▶ _TASK STATEMENT_
All of the data must be written out verbatim, with pictures excluded.

────────────────────

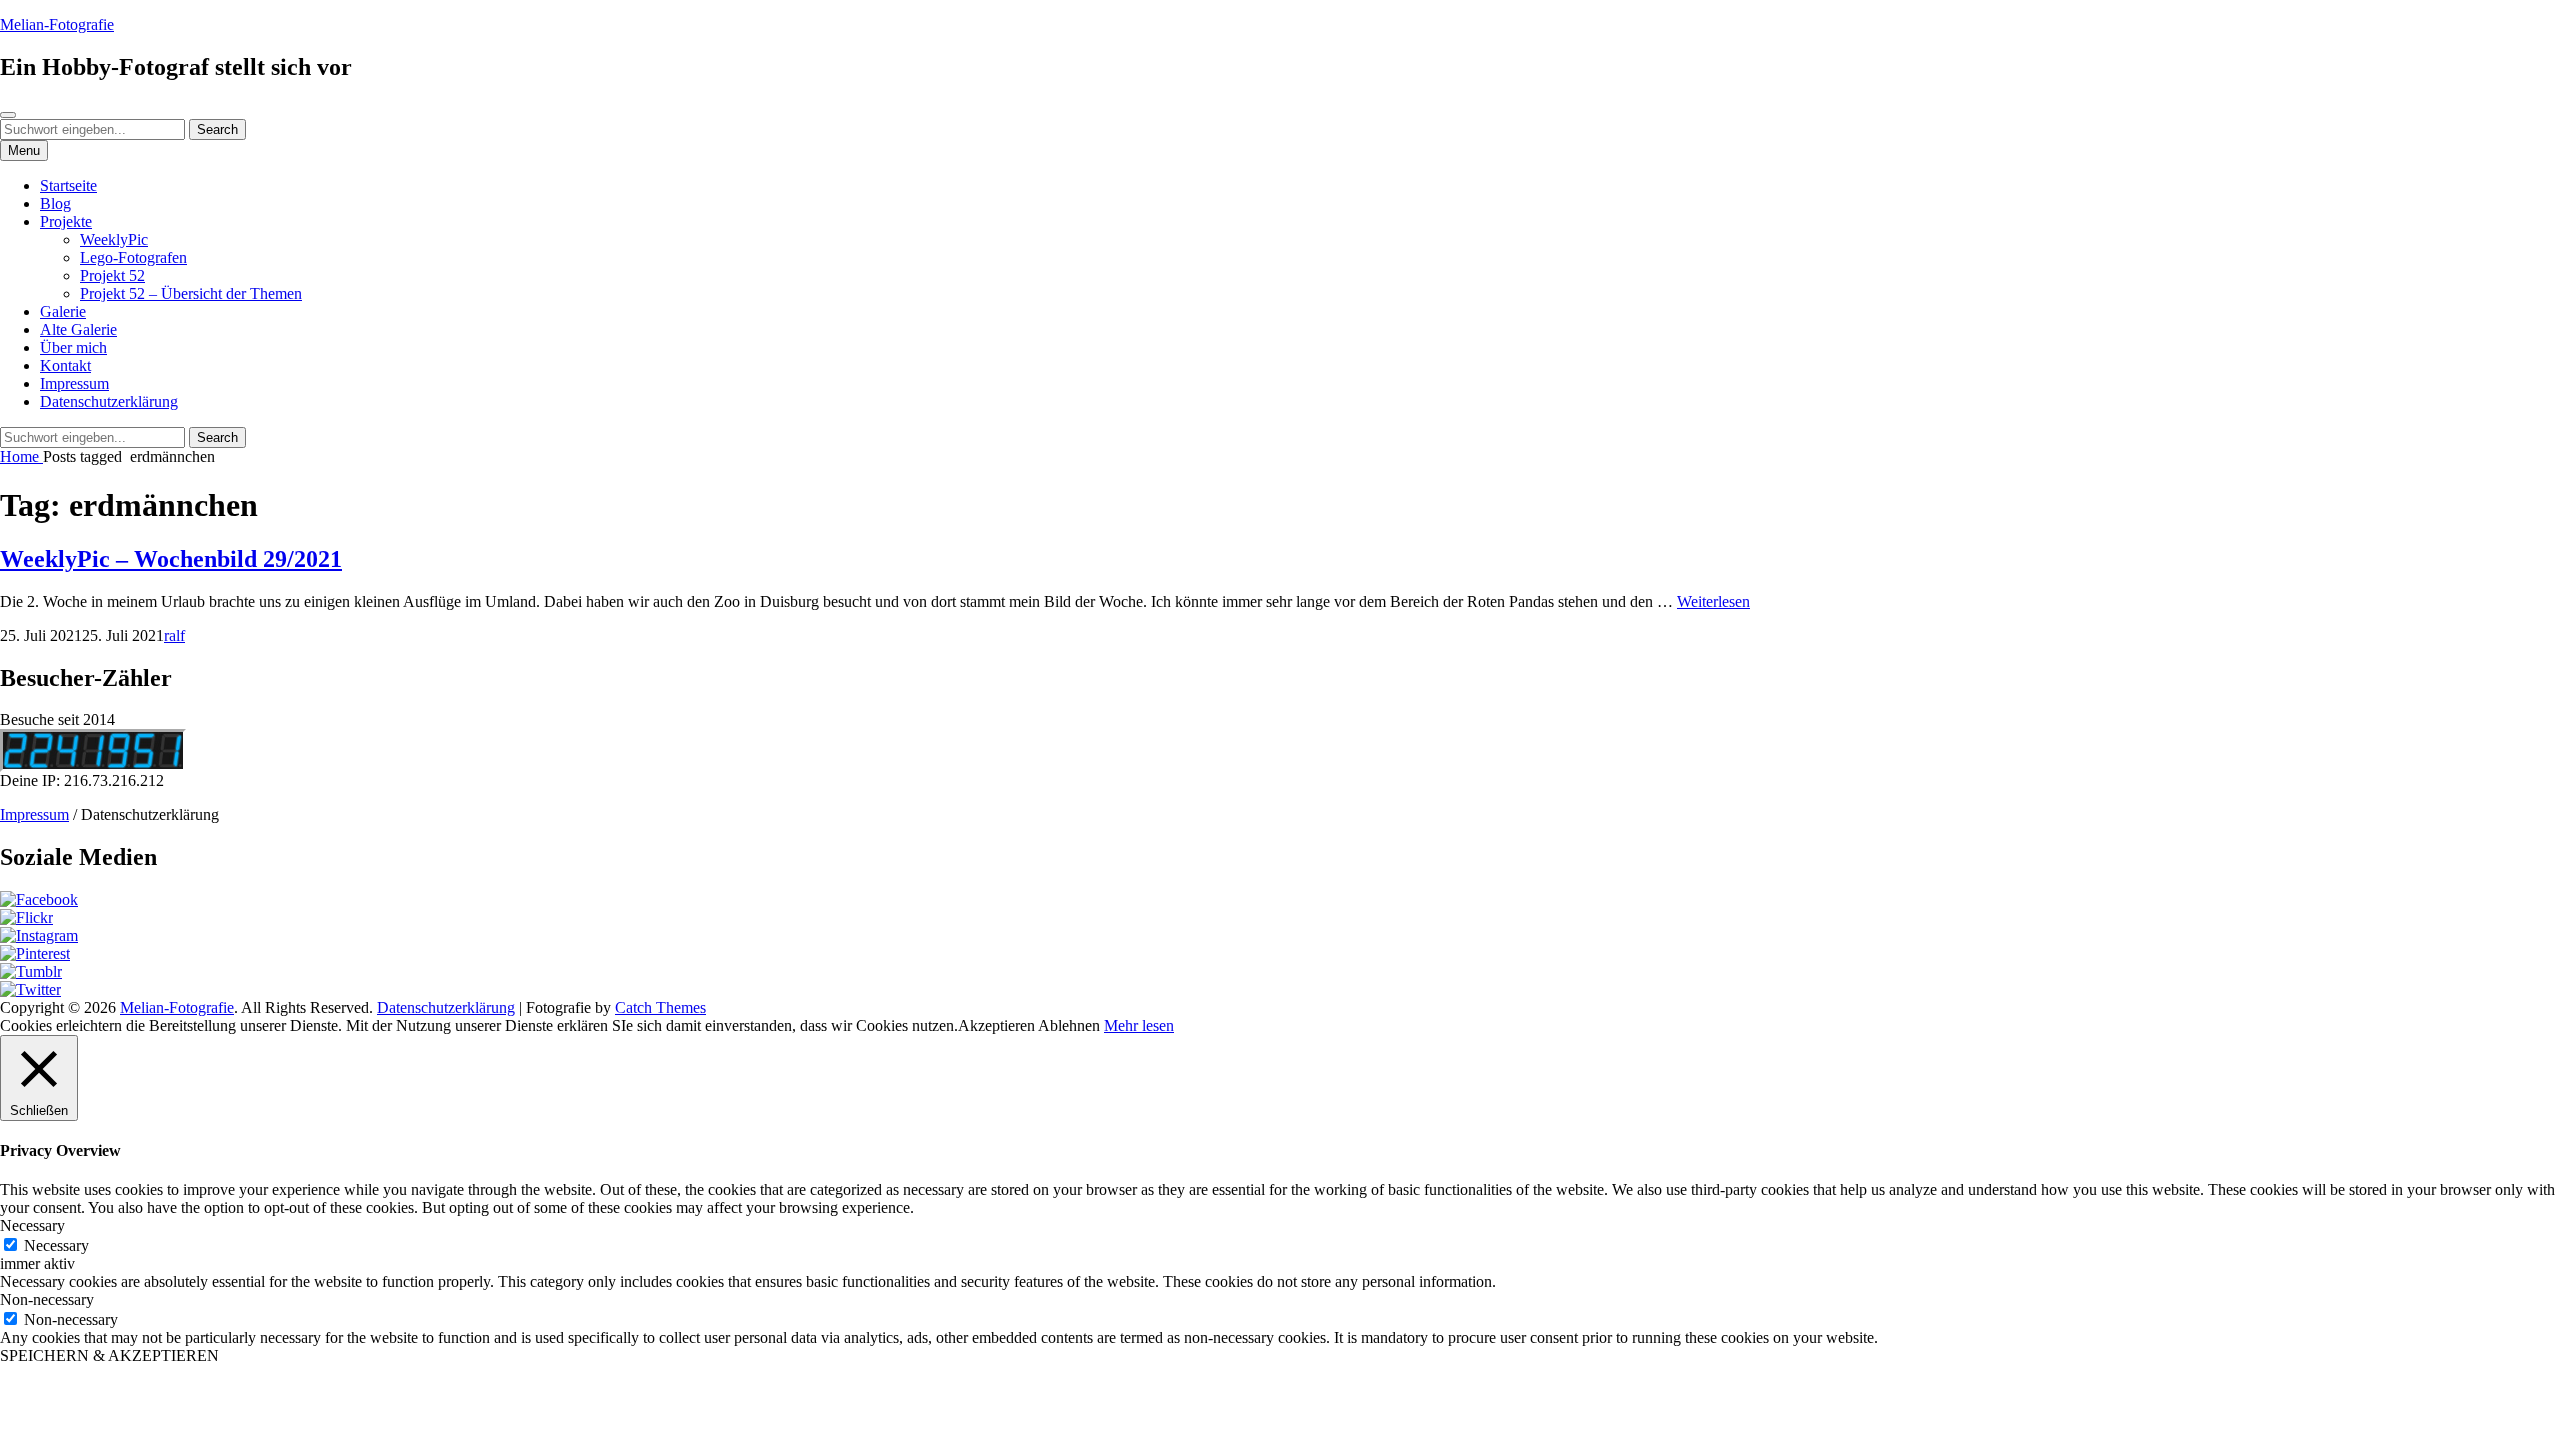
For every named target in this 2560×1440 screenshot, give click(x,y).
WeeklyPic (114, 239)
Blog (55, 203)
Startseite (68, 185)
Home (21, 456)
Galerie (63, 311)
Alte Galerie (78, 329)
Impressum (74, 383)
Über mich (73, 347)
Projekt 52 (112, 275)
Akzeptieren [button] (996, 1025)
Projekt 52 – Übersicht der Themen (191, 293)
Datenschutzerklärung (109, 401)
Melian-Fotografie (57, 24)
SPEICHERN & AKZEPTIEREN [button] (109, 1355)
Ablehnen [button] (1069, 1025)
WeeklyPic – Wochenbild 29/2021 (171, 559)
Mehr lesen (1139, 1025)
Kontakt (65, 365)
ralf (174, 635)
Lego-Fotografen (133, 257)
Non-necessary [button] (47, 1299)
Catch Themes (660, 1007)
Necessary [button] (32, 1225)
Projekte (66, 221)
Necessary (56, 1245)
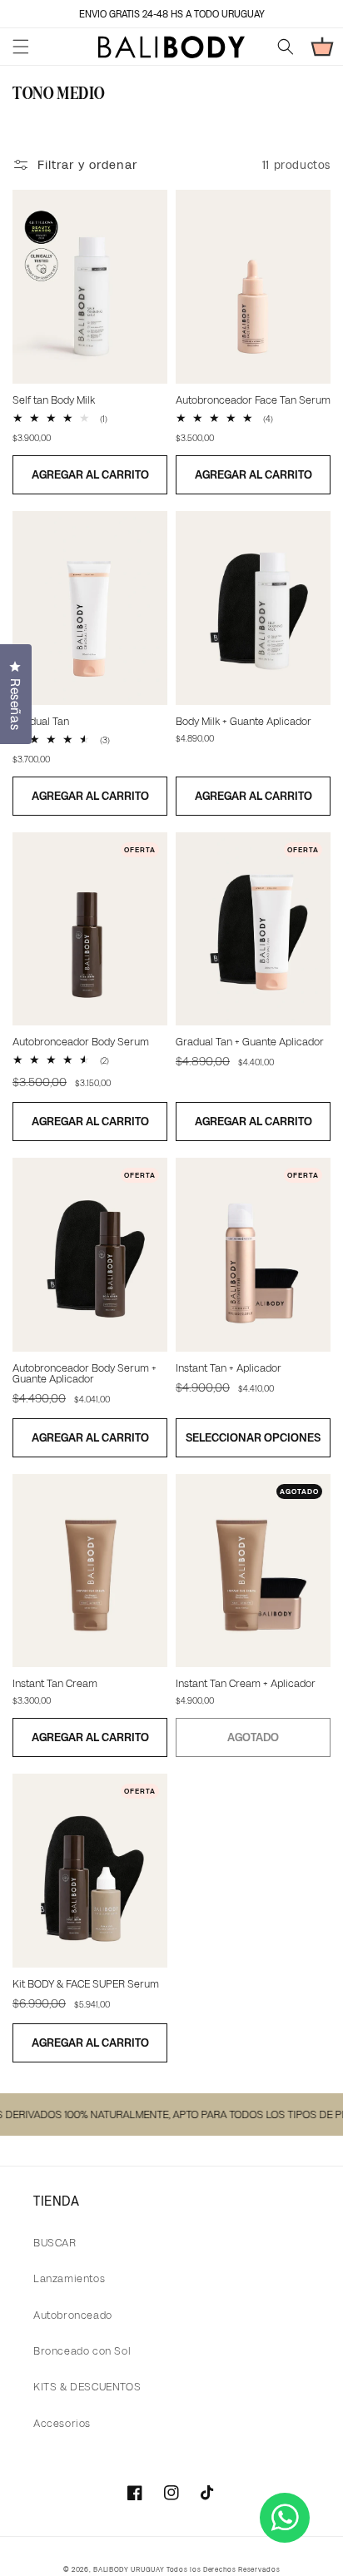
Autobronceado (72, 2315)
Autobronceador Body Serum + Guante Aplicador (84, 1373)
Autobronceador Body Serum (80, 1041)
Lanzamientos (69, 2278)
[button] (20, 46)
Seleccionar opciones (253, 1437)
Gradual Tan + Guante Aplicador (250, 1041)
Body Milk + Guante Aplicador (243, 721)
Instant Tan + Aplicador (228, 1367)
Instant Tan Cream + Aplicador (246, 1683)
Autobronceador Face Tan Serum (253, 400)
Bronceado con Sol (82, 2351)
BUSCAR (55, 2242)
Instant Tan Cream (54, 1683)
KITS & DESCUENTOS (87, 2386)
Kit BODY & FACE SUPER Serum (85, 1983)
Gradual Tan (40, 721)
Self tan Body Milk (53, 400)
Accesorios (62, 2423)
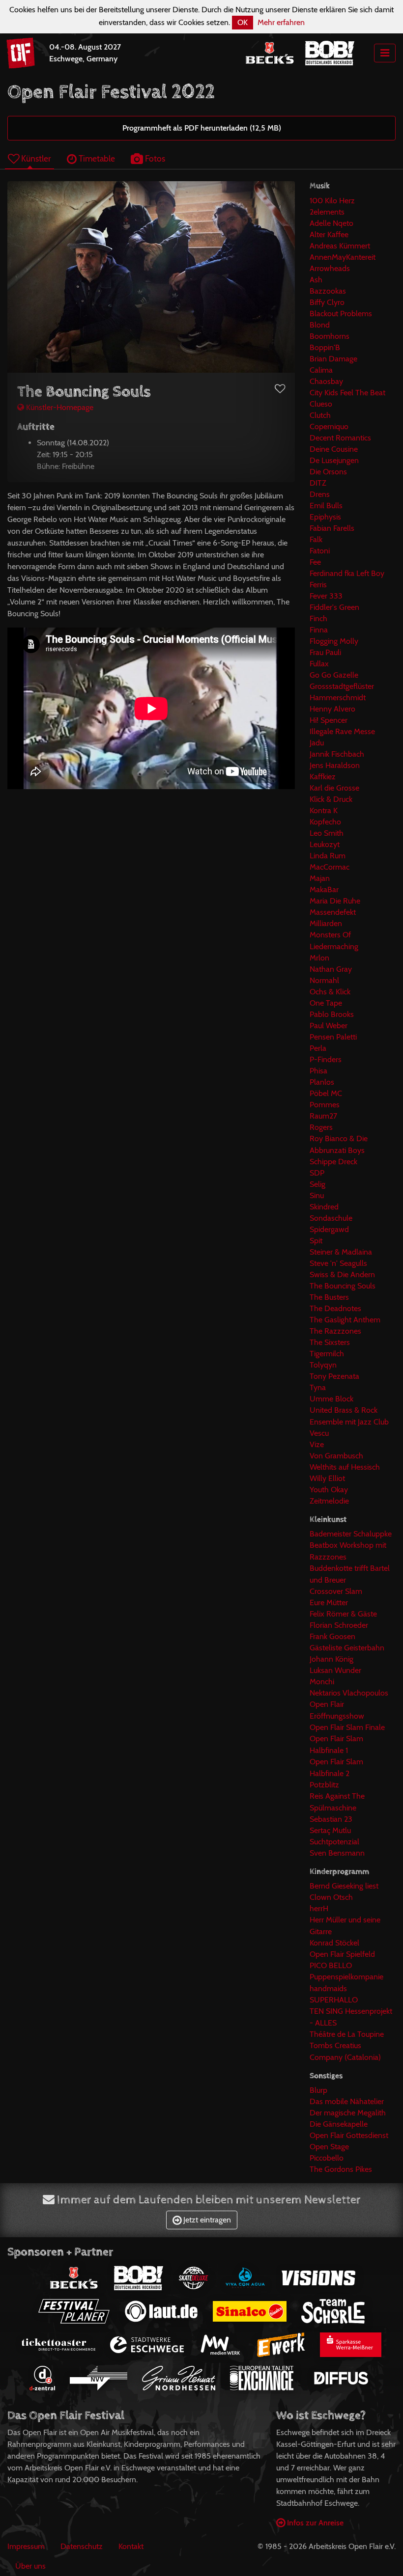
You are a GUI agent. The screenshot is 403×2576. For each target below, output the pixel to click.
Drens (320, 494)
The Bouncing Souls (342, 1285)
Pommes (325, 1104)
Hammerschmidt (338, 697)
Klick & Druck (331, 799)
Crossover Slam (336, 1591)
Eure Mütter (329, 1602)
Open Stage (329, 2146)
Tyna (318, 1387)
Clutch (320, 415)
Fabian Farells (332, 528)
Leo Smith (327, 833)
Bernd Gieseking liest (344, 1886)
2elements (327, 212)
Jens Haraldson (335, 765)
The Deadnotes (335, 1308)
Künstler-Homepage (58, 407)
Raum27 (323, 1116)
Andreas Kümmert (340, 245)
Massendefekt (333, 912)
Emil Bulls (326, 505)
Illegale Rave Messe (342, 731)
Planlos (322, 1082)
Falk (316, 539)
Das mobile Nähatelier (347, 2101)
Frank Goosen (332, 1636)
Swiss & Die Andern (342, 1274)
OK (242, 22)
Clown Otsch (331, 1897)
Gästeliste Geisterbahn (347, 1647)
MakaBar (324, 889)
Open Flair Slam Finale (347, 1727)
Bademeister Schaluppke (351, 1533)
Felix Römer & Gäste (343, 1613)
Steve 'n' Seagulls (338, 1263)
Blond (320, 324)
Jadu (317, 742)
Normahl (324, 980)
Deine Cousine (334, 449)
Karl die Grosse (334, 788)
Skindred (324, 1206)
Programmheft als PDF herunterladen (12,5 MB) (201, 128)
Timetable (96, 158)
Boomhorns (329, 336)
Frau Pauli (325, 652)
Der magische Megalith (348, 2112)
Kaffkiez (323, 776)
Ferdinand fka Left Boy (347, 573)
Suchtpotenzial (334, 1841)
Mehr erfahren (281, 22)
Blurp (318, 2090)
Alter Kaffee (329, 234)
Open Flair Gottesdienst (349, 2135)
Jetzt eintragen (206, 2219)
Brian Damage (333, 358)
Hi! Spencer (328, 720)
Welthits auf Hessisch (345, 1467)
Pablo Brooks (332, 1014)
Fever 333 (326, 596)
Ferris (318, 584)
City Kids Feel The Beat (347, 392)
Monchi (322, 1681)
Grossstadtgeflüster (342, 686)
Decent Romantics (340, 437)
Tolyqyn (323, 1365)
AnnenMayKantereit (342, 257)
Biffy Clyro (327, 302)
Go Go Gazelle (334, 675)
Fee (315, 562)
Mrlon (319, 957)
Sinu (317, 1195)
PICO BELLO (331, 1965)
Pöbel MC (326, 1093)
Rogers (321, 1127)
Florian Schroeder (339, 1625)
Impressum (26, 2546)
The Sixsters (330, 1342)
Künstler (35, 158)
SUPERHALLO (334, 1999)
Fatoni (320, 550)
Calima (321, 370)
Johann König (331, 1659)
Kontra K (324, 810)
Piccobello (327, 2158)
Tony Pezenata (334, 1376)
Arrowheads (330, 268)
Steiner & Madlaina (341, 1252)
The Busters (329, 1297)
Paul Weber (328, 1025)
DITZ (318, 483)
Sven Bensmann (337, 1853)
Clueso (321, 404)
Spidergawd (329, 1229)
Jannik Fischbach (337, 754)
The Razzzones (335, 1331)
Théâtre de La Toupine (347, 2034)
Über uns (30, 2566)
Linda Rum (327, 855)
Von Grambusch (336, 1455)
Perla (318, 1048)
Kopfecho (325, 821)
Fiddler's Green (334, 607)
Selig (317, 1184)
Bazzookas (328, 291)
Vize (317, 1444)
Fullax (319, 663)
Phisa (318, 1070)
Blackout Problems (341, 313)
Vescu (319, 1433)
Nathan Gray (331, 969)
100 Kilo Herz (332, 200)
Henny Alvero (332, 708)
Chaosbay (326, 381)
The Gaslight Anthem (345, 1319)
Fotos (154, 158)
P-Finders (326, 1059)
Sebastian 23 (331, 1819)
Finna (319, 629)
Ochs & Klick (330, 991)
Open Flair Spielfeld (342, 1954)
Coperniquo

────────────────────

▶ _SOLUTION TO THIS EXERCISE_
For every named target in this 2560×1440 screenshot, give click(x,y).
WeeklyPic (114, 239)
Blog (55, 203)
Startseite (68, 185)
Home (21, 456)
Galerie (63, 311)
Alte Galerie (78, 329)
Impressum (74, 383)
Über mich (73, 347)
Projekt 52 (112, 275)
Akzeptieren [button] (996, 1025)
Projekt 52 – Übersicht der Themen (191, 293)
Datenschutzerklärung (109, 401)
Melian-Fotografie (57, 24)
SPEICHERN & AKZEPTIEREN [button] (109, 1355)
Ablehnen [button] (1069, 1025)
WeeklyPic – Wochenbild 29/2021 (171, 559)
Mehr lesen (1139, 1025)
Kontakt (65, 365)
ralf (174, 635)
Lego-Fotografen (133, 257)
Non-necessary [button] (47, 1299)
Catch Themes (660, 1007)
Necessary [button] (32, 1225)
Projekte (66, 221)
Necessary (56, 1245)
Autobronceado (72, 2315)
Autobronceador Body Serum + Guante Aplicador (84, 1373)
Autobronceador Body Serum (80, 1041)
Lanzamientos (69, 2278)
[button] (20, 46)
Seleccionar opciones (253, 1437)
Gradual Tan + Guante Aplicador (250, 1041)
Body Milk + Guante Aplicador (243, 721)
Instant Tan + Aplicador (228, 1367)
Instant Tan Cream + Aplicador (246, 1683)
Autobronceador Face Tan Serum (253, 400)
Bronceado con Sol (82, 2351)
BUSCAR (55, 2242)
Instant Tan Cream (54, 1683)
KITS & DESCUENTOS (87, 2386)
Kit BODY & FACE SUPER Serum (85, 1983)
Gradual Tan (40, 721)
Self tan Body Milk (53, 400)
Accesorios (62, 2423)
You are a GUI agent. The screenshot is 403×2576. For each target below, output the pixel to click.
Drens (320, 494)
The Bouncing Souls (342, 1285)
Pommes (325, 1104)
Hammerschmidt (338, 697)
Klick & Druck (331, 799)
Crossover Slam (336, 1591)
Eure Mütter (329, 1602)
Open Stage (329, 2146)
Tyna (318, 1387)
Clutch (320, 415)
Fabian Farells (332, 528)
Leo Smith (327, 833)
Bernd Gieseking liest (344, 1886)
2elements (327, 212)
Jens Haraldson (335, 765)
The Deadnotes (335, 1308)
Künstler-Homepage (58, 407)
Raum27 (323, 1116)
Andreas Kümmert (340, 245)
Massendefekt (333, 912)
Emil Bulls (326, 505)
Illegale Rave Messe (342, 731)
Planlos (322, 1082)
Falk (316, 539)
Das mobile Nähatelier (347, 2101)
Frank Goosen (332, 1636)
Swiss & Die Andern (342, 1274)
OK (242, 22)
Clown Otsch (331, 1897)
Gästeliste Geisterbahn (347, 1647)
MakaBar (324, 889)
Open Flair Slam Finale (347, 1727)
Bademeister Schaluppke (351, 1533)
Felix Römer & Gäste (343, 1613)
Steve 'n' Seagulls (338, 1263)
Blond (320, 324)
Jadu (317, 742)
Normahl (324, 980)
Deine Cousine (334, 449)
Karl die Grosse (334, 788)
Skindred (324, 1206)
Programmheft als PDF herunterladen (12,5 MB) (201, 128)
Timetable (96, 158)
Boomhorns (329, 336)
Frau Pauli (325, 652)
Der magische Megalith (348, 2112)
Kaffkiez (323, 776)
Ferdinand fka Left Boy (347, 573)
Suchtpotenzial (334, 1841)
Mehr erfahren (281, 22)
Blurp (318, 2090)
Alter Kaffee (329, 234)
Open Flair Gottesdienst (349, 2135)
Jetzt eintragen (206, 2219)
Brian Damage (333, 358)
Hi! Spencer (328, 720)
Welthits auf Hessisch (345, 1467)
Pablo Brooks (332, 1014)
Fever 333 (326, 596)
Ferris (318, 584)
City Kids Feel The Beat (347, 392)
Monchi (322, 1681)
Grossstadtgeflüster (342, 686)
Decent Romantics (340, 437)
Tolyqyn (323, 1365)
AnnenMayKantereit (342, 257)
Biffy Clyro (327, 302)
Go Go Gazelle (334, 675)
Fee (315, 562)
Mrlon (319, 957)
Sinu (317, 1195)
PICO BELLO (331, 1965)
Pöbel MC (326, 1093)
Rogers (321, 1127)
Florian Schroeder (339, 1625)
Impressum (26, 2546)
The Sixsters (330, 1342)
Künstler (35, 158)
SUPERHALLO (334, 1999)
Fatoni (320, 550)
Calima (321, 370)
Johann König (331, 1659)
Kontra K (324, 810)
Piccobello (327, 2158)
Tony Pezenata (334, 1376)
Arrowheads (330, 268)
Steiner & Madlaina (341, 1252)
The Busters (329, 1297)
Paul Weber (328, 1025)
DITZ (318, 483)
Sven Bensmann (337, 1853)
Clueso (321, 404)
Spidergawd (329, 1229)
Jannik Fischbach (337, 754)
The Razzzones (335, 1331)
Théâtre de La Toupine (347, 2034)
Über uns (30, 2566)
Linda Rum (327, 855)
Von Grambusch (336, 1455)
Perla (318, 1048)
Kopfecho (325, 821)
Fiddler's Green (334, 607)
Selig (317, 1184)
Bazzookas (328, 291)
Vize (317, 1444)
Fullax (319, 663)
Phisa (318, 1070)
Blackout Problems (341, 313)
Vescu (319, 1433)
Nathan Gray (331, 969)
100 Kilo Herz (332, 200)
Henny Alvero (332, 708)
Chaosbay (326, 381)
The Gaslight Anthem (345, 1319)
Fotos (154, 158)
P-Finders (326, 1059)
Sebastian 23 (331, 1819)
Finna (319, 629)
Ochs & Klick (330, 991)
Open Flair Spielfeld (342, 1954)
Coperniquo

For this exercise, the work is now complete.